Michelle Reaves

What happens when a surrogate mother leaves behind a bereft husband and two small children?

Michelle ReavesMichelle Reaves

In early January of 2020, Michelle Reaves, a 36 year old mother of two who was acting as a surrogate for a second time for another family, died during childbirth, according to a Go Fund Me page created to help her own family. Described as a "mama, wifey, and beautiful soul," Michelle passed away due to complications while giving birth. 

Michelle was in a hospital delivery room on the morning of January 15th when her condition took a turn for the worse.“One complication led to the next and she fought for her life,” Michelle's friend Jaime Herwehe wrote on the fundraising site. "Although the baby made it out safe, Michelle did not.” Family friend Andrea Axelson reported that Michelle "began hemorrhaging" while delivering a baby girl.

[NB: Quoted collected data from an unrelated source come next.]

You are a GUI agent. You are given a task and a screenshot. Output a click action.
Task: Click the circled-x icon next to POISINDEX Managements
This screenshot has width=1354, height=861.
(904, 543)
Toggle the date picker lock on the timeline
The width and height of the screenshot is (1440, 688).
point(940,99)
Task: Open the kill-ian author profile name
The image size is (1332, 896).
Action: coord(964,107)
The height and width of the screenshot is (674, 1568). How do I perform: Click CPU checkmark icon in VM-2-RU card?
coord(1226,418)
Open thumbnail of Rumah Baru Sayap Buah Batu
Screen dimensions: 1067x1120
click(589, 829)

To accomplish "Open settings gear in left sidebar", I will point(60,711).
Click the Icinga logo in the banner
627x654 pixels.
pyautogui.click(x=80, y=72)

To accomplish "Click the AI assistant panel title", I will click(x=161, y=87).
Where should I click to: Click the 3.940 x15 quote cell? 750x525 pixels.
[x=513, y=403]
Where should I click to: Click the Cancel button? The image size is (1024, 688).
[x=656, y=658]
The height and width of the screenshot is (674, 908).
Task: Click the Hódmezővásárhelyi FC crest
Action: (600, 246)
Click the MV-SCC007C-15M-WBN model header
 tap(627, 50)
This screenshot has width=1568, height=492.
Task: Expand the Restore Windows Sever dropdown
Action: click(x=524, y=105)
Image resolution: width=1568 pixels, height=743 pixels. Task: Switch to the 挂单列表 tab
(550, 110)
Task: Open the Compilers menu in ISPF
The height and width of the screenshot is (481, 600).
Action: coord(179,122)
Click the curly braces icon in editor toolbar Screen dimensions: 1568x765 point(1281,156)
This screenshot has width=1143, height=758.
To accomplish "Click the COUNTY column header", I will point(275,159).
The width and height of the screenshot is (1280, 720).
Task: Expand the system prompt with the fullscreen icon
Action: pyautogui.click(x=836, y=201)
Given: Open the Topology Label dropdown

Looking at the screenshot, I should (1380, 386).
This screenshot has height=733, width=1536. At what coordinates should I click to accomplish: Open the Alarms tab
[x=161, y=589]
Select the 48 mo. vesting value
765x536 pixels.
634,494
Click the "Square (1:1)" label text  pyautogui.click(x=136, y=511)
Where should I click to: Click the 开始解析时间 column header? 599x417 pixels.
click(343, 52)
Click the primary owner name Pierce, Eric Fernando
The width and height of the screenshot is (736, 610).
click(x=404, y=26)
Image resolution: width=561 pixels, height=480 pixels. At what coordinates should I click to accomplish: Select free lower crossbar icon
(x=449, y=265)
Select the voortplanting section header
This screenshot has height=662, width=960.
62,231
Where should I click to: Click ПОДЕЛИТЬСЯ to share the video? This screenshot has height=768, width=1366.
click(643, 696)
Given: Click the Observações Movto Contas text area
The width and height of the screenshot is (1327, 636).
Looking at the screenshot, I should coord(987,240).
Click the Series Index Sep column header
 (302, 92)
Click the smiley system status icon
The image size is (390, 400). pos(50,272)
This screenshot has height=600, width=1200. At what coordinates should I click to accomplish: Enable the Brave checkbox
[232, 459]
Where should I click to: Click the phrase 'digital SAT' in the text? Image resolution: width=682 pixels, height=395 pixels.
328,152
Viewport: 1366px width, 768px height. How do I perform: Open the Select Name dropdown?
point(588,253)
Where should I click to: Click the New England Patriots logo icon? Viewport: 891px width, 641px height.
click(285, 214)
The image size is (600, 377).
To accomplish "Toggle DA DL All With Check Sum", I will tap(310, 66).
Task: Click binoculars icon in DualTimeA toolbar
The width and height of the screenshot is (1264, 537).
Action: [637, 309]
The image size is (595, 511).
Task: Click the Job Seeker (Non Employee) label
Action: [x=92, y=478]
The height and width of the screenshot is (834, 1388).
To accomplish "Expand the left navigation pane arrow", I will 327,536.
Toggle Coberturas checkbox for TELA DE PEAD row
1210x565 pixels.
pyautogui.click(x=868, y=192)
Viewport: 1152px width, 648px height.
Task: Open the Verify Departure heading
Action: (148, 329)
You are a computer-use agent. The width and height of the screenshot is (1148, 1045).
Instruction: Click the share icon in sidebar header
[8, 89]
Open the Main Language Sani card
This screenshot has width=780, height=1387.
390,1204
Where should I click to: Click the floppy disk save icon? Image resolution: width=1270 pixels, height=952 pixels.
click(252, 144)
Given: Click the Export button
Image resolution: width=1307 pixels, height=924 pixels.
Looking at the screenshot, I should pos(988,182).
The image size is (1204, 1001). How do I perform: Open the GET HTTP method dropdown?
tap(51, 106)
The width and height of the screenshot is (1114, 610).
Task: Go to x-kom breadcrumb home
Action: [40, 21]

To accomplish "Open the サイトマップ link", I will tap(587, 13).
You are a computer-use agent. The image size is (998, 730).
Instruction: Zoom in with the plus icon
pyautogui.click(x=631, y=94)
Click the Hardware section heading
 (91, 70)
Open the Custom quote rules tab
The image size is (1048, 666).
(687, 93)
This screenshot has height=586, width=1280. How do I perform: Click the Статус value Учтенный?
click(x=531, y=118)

"Michelle has the best, most sarcastic, funny personality and always had you laughing," wrote Jaime Herwehe, a close family friend and the Go Fund Me campaign organizer. "Michelle and Chris have two beautiful kids, Gage and Monroe who my heart breaks for, knowing they won't grow old with their mama."

Axelson said Michelle and her husband, Chris, met in 2010 and had a loving relationship with two children.“They had a great marriage. They were that Facebook couple that you envy. He’s completely lost without her. It breaks my heart.”

 “There wasn’t a day when Michelle wasn’t posting photos of her kids or some kind of relatable story,” Axelson said. “She was just awesome.”

The maternal mortality rate in the USA has been steadily rising—the only developed country where this is true.  The USA maternal mortality rate more than doubled from 1991 to 2014, and American women have the greatest risk of dying from pregnancy complications among 11 high-income countries.  Over 700 women die of complications related to pregnancy each year in the USA,  and an additional 50,000 American women suffer from life-threatening complications of pregnancy.  Black women in the USA are three to four times more likely to die in childbirth than white women.  

In the mean time, surrogacy pregnancies, which we know to be far more dangerous than traditional pregnancies,  are continuing to rapidly increase.  The American Society for Reproductive Medicine reported a 30% increase in surrogate births in the USA between 2004 and 2006, for a total of 1,059 live births in 2006. Though few statistics are available, commercial surrogacy is increasingly prevalent in the United States, with the number of babies born to gestational surrogates growing 89% percent from 2004 to 2008.  Industry experts estimate that the actual numbers are much higher since many surrogate births go unreported. In a 2016 report published in the “Fertility and Sterility” journal, the author states that in the past 15 years, the number of gestational cycles increased by more than 470%, and a large majority of clinics—69.4%--now offer this treatment. 

Multiple deaths of American women resulting from complications directly related to their surrogacy pregnancies have made it into the public domain in recent years. But although we know that tens of thousands of American women are now serving as surrogates in high-risk pregnancies, we have no means of knowing the total number of them who have died or will die, because the commercial surrogacy industry has ensured that such information never sees the light of day. The frequency of any of the many known harms associated with surrogacy will never be ascertainable because there is no requirement that health complications experienced by surrogates—or even their deaths—be tracked and reported. 

Reproductive medicine is one of the fastest growing and most lucrative fields of medicine. But just like the tobacco industry, which for decades resisted research into health harms to smokers, the fertility business refuses to conduct research into the health risks to surrogate women and their offspring.  Even if a would-be surrogate were advised of all “known risks" involved in surrogacy pregnancies, her “informed consent” remains an impossibility, because the full extent of the risks she faces—although known to be heightened—is not fully understood.  The commercial surrogacy industry, like the tobacco industry, continues to have both the means and motive to deny or minimize the health risks involved in commercial surrogacy, and to misrepresent what the practice entails.